- _Exercise instructions_
Please give the number of lines in the entries below that hold "computer", with no other words.

[Saved data entries]
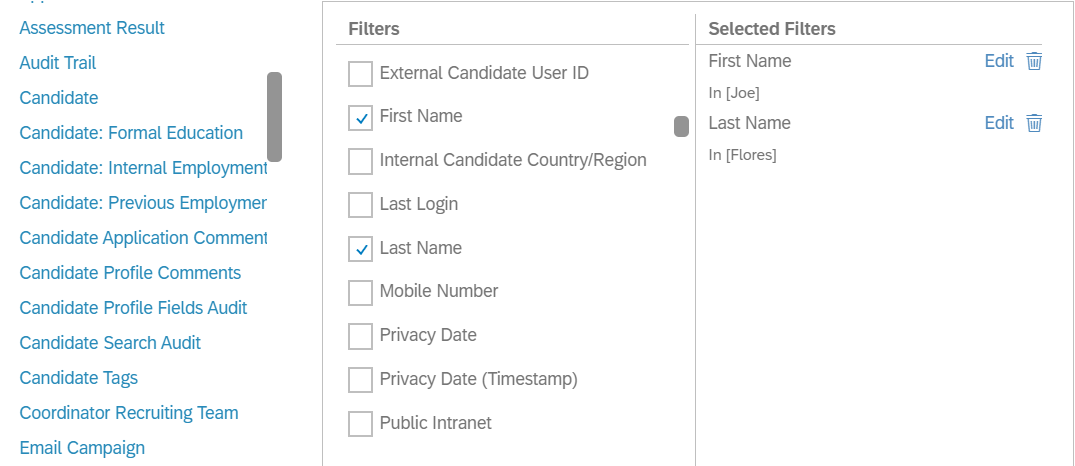The width and height of the screenshot is (1075, 466).
Task: Uncheck the Last Name filter checkbox
Action: click(x=361, y=249)
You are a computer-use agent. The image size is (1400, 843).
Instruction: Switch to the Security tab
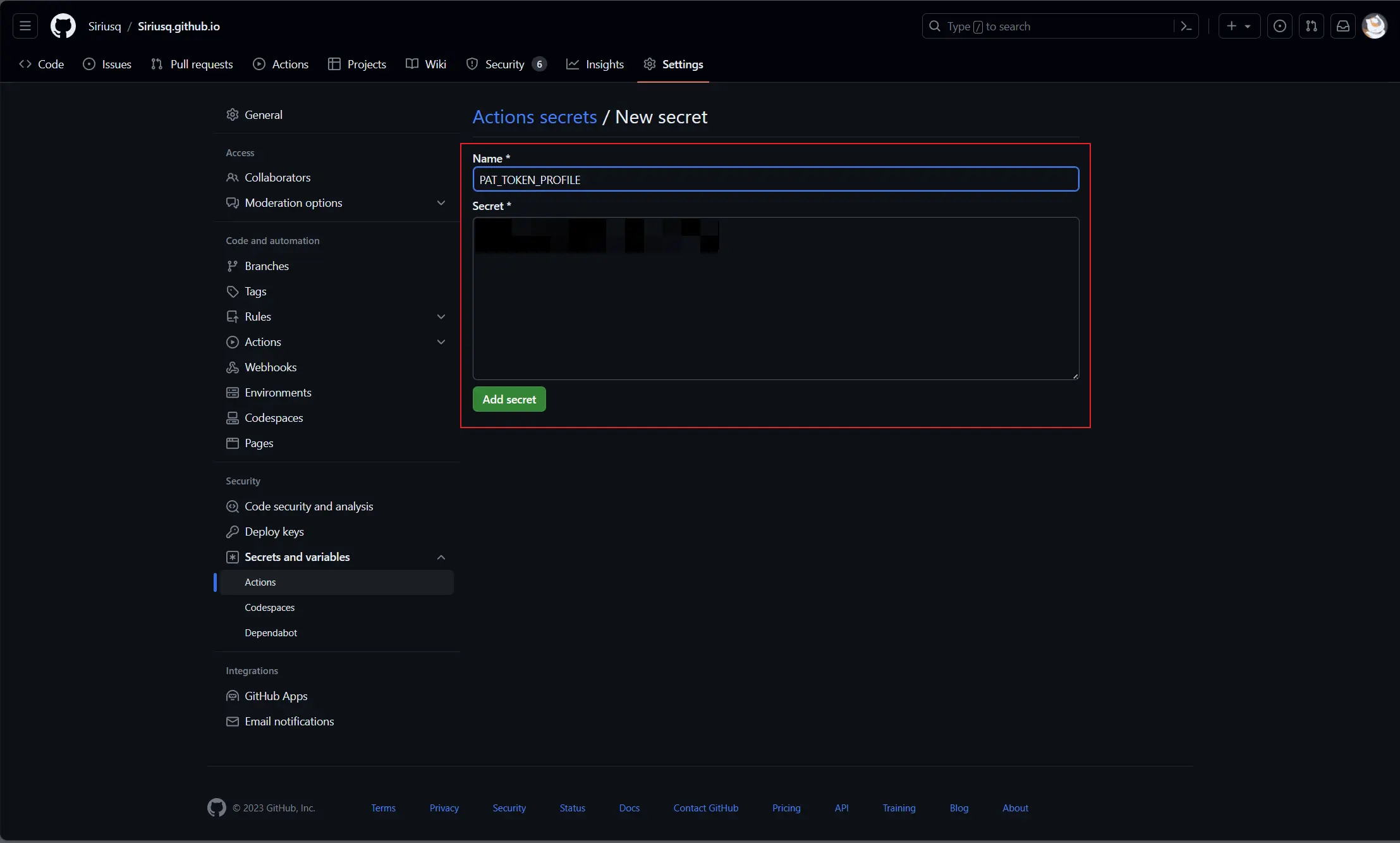(x=506, y=65)
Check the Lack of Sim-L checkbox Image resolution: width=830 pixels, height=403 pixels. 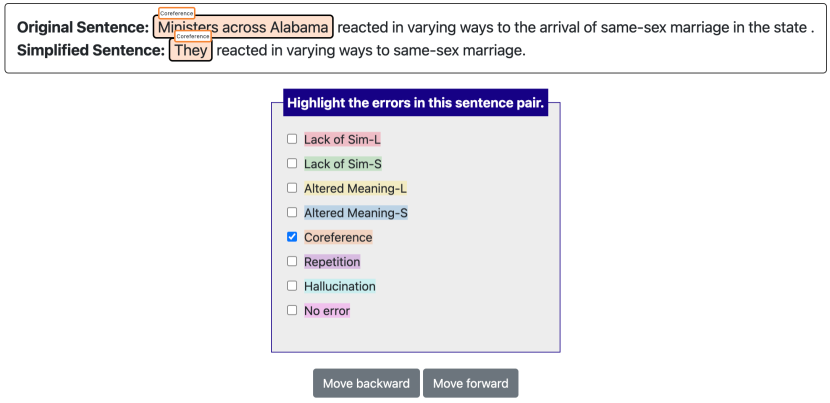[292, 139]
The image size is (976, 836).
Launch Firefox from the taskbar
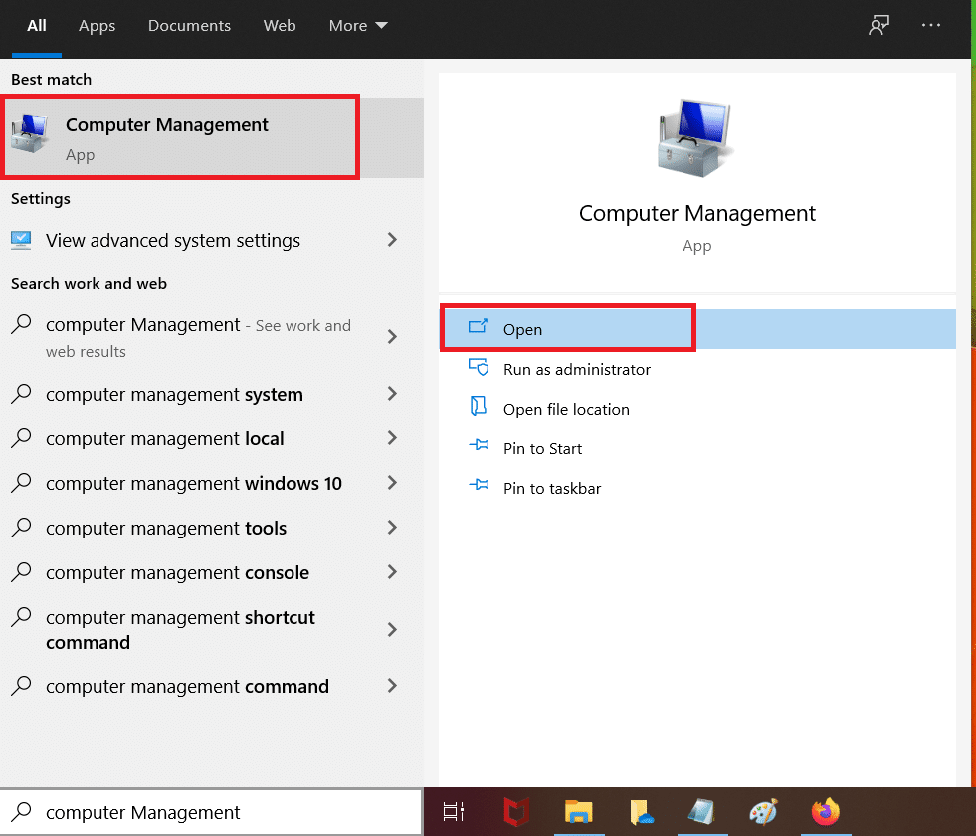825,812
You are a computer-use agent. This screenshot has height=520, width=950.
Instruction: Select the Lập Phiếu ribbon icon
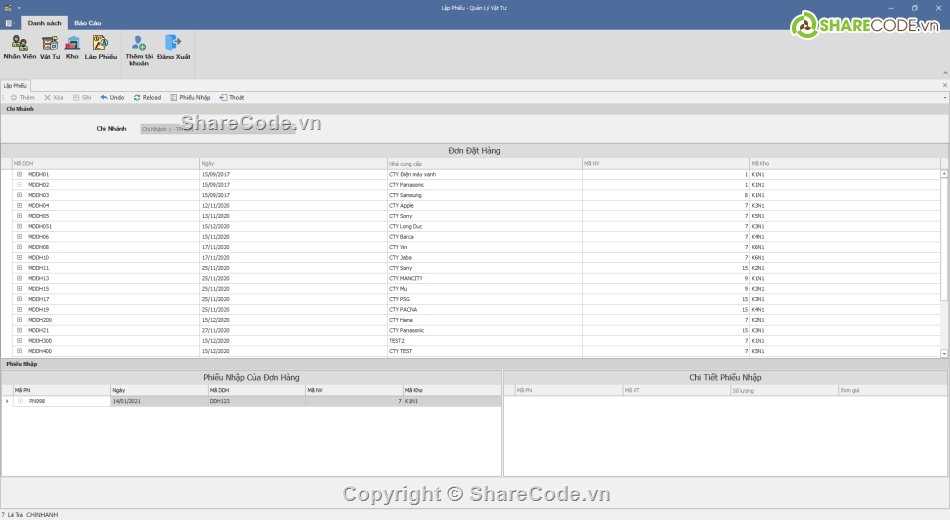point(100,45)
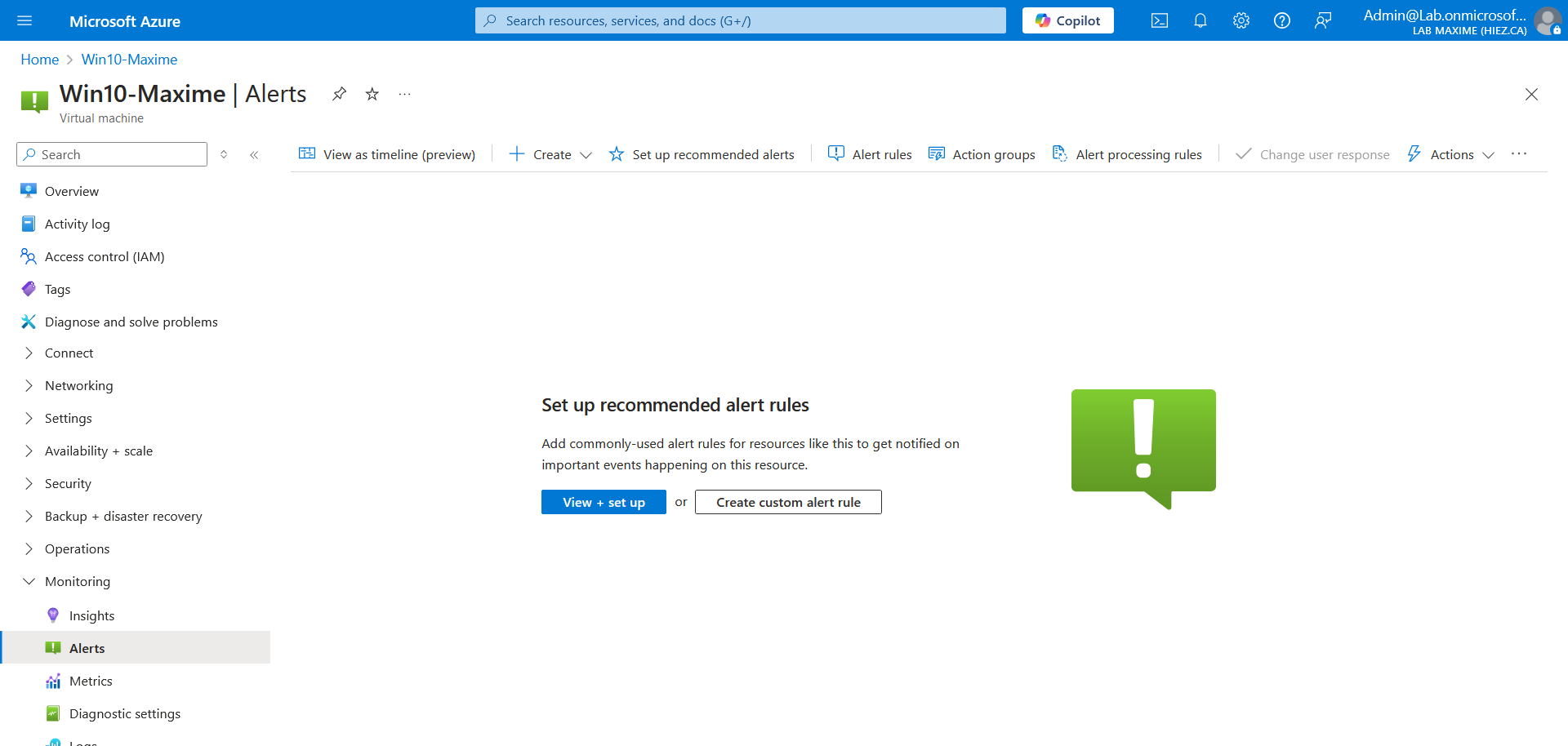Screen dimensions: 1568x746
Task: Collapse the Monitoring section
Action: click(77, 581)
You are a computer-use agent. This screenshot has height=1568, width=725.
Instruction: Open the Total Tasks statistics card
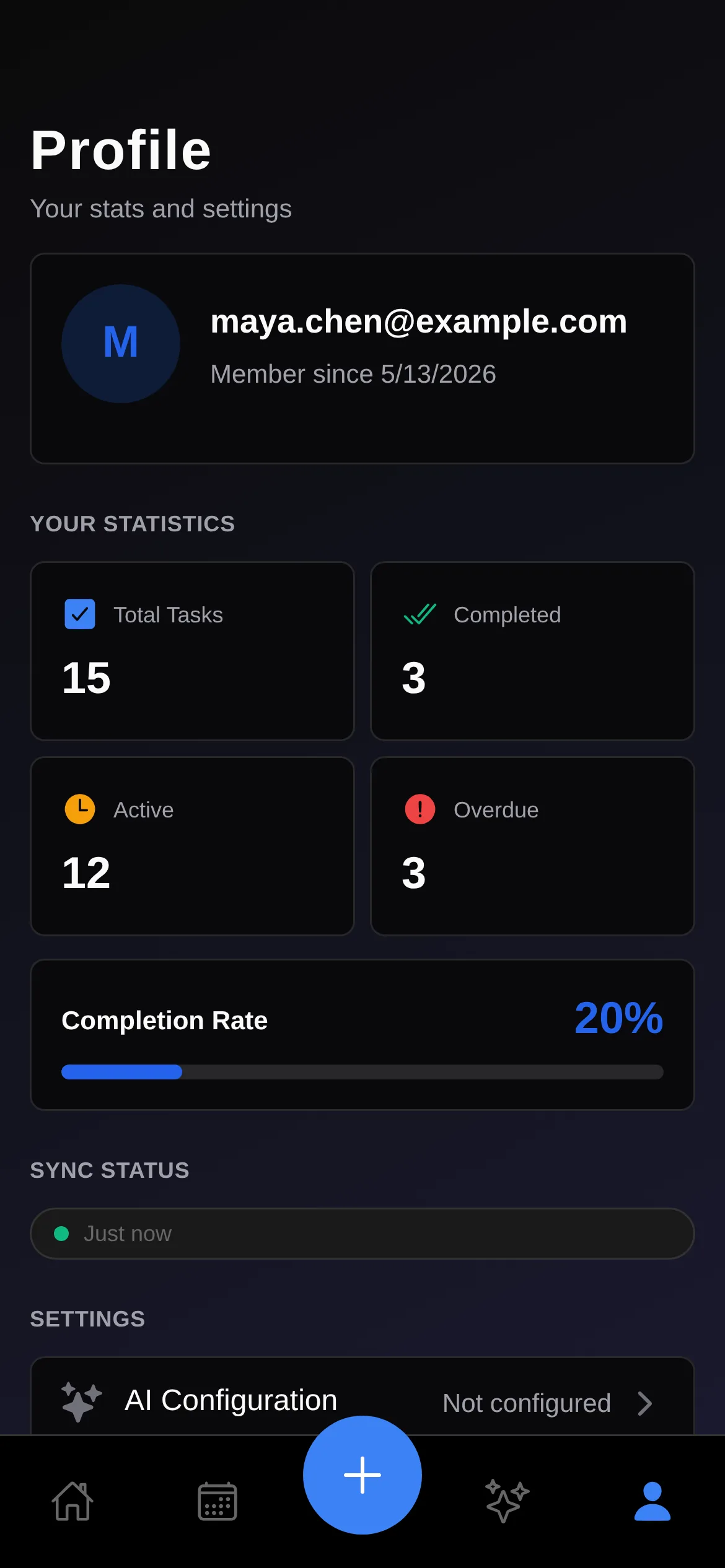(192, 651)
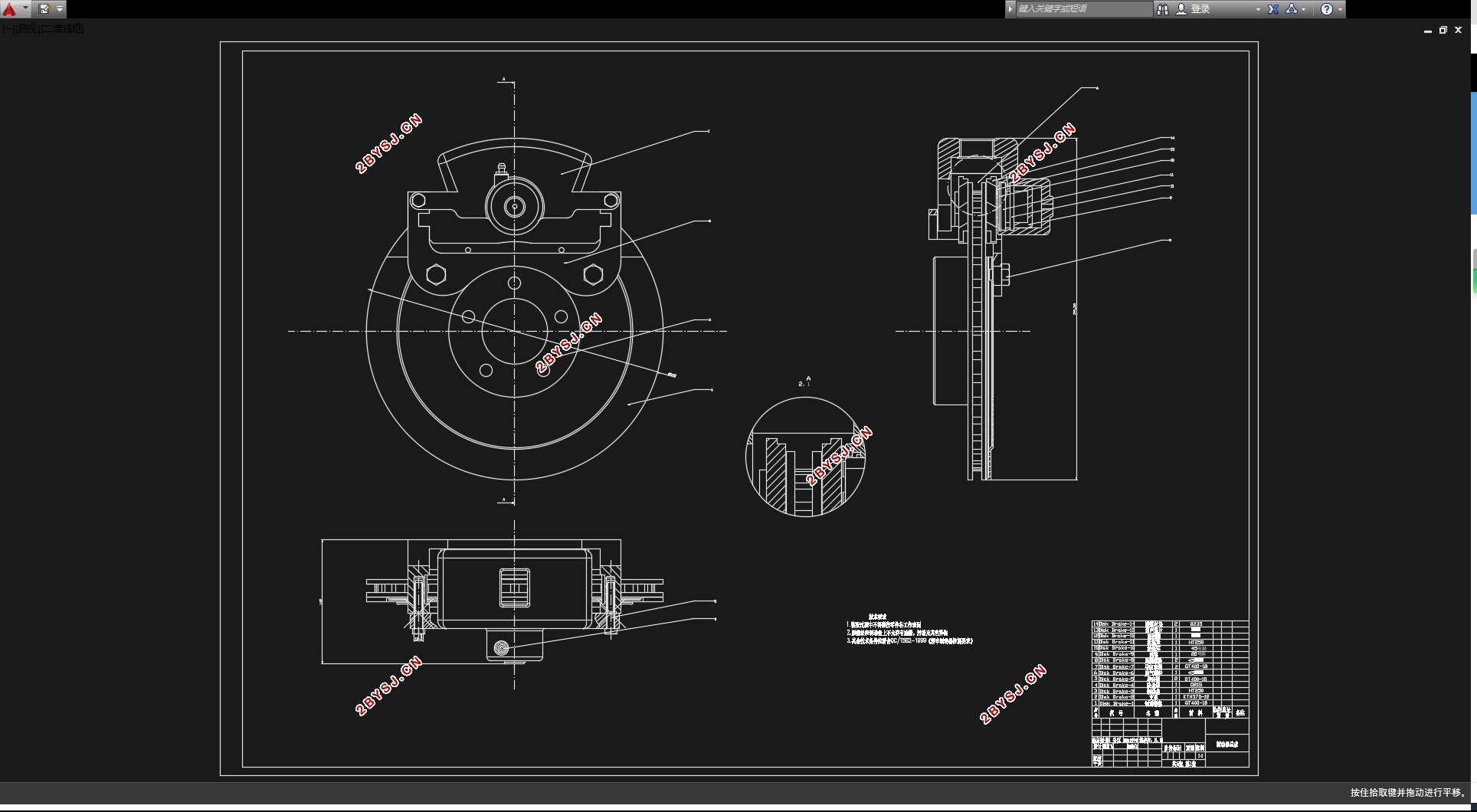Expand the arrow beside the AutoCAD logo

coord(25,9)
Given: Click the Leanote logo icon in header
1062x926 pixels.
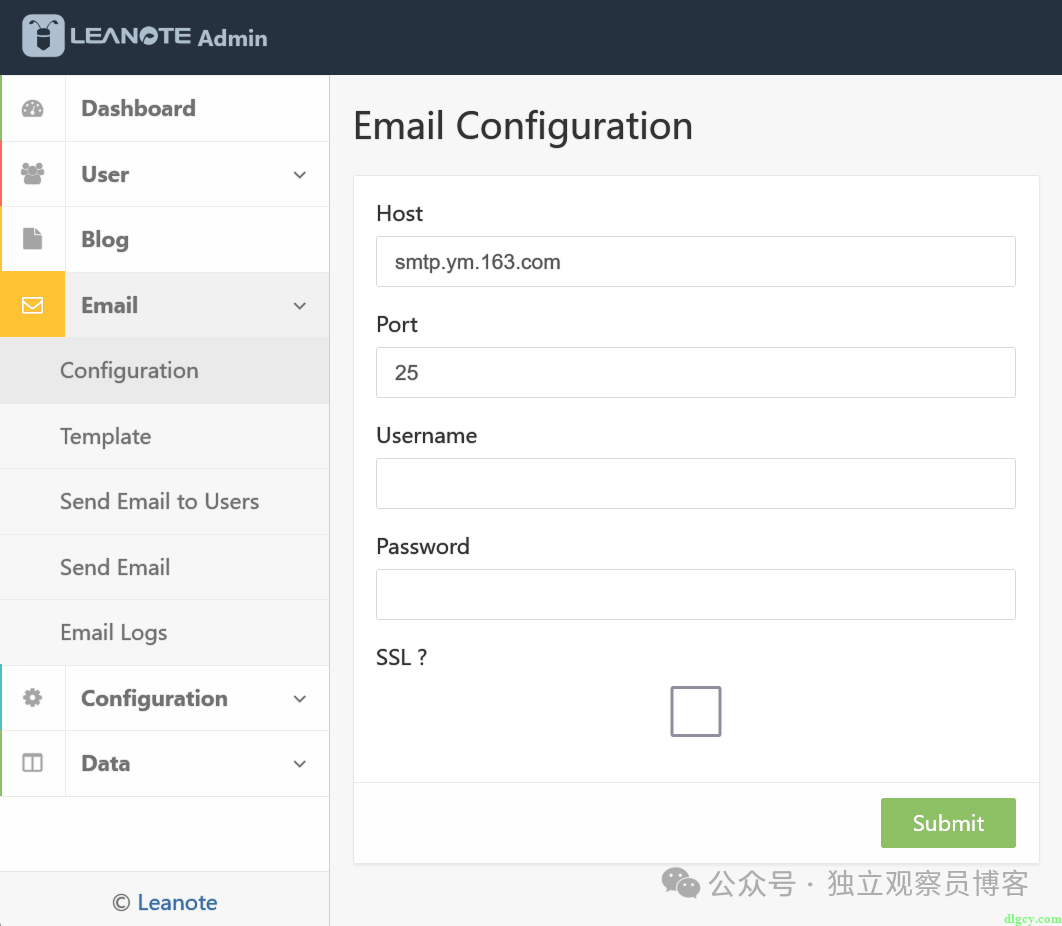Looking at the screenshot, I should coord(43,36).
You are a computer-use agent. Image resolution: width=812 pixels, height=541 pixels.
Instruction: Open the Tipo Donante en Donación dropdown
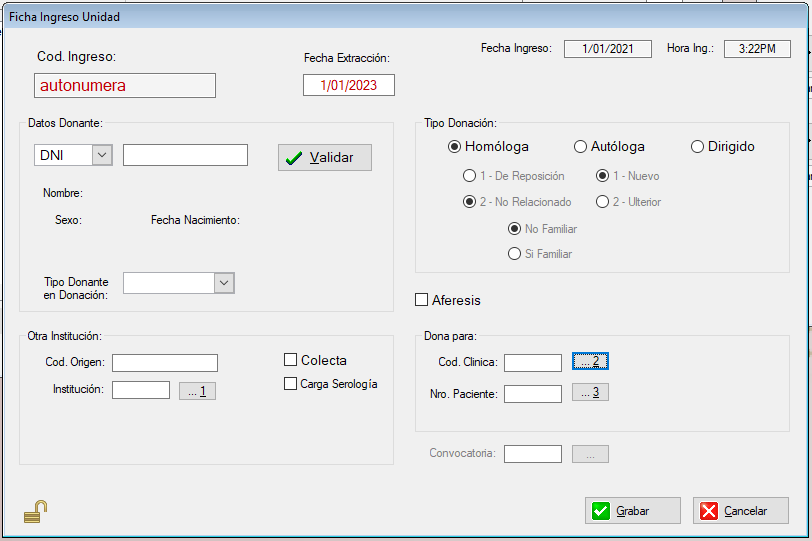pyautogui.click(x=224, y=283)
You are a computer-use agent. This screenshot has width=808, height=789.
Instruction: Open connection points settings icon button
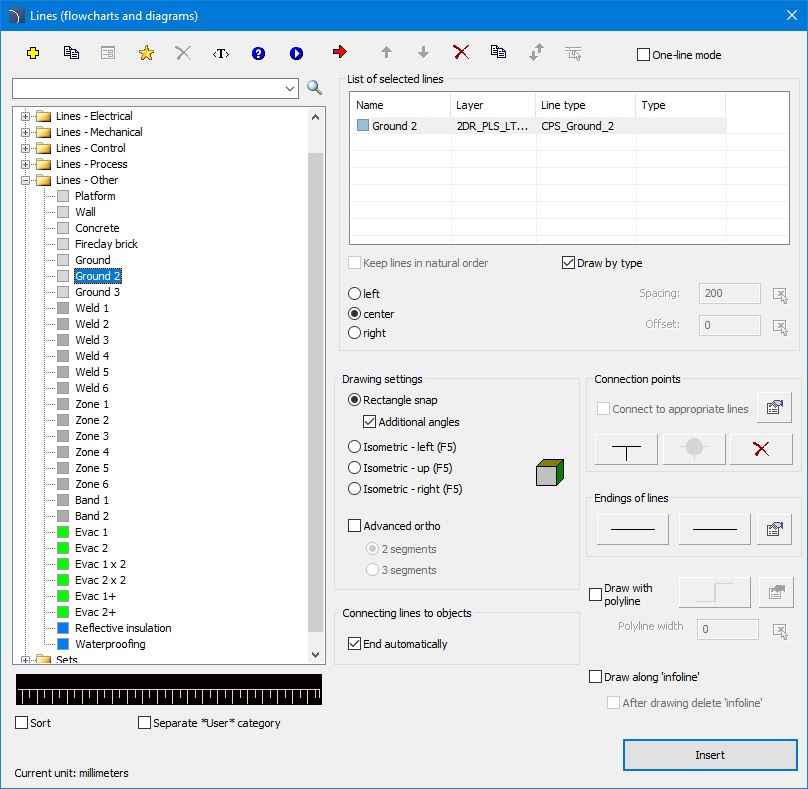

- _Problem solution_
5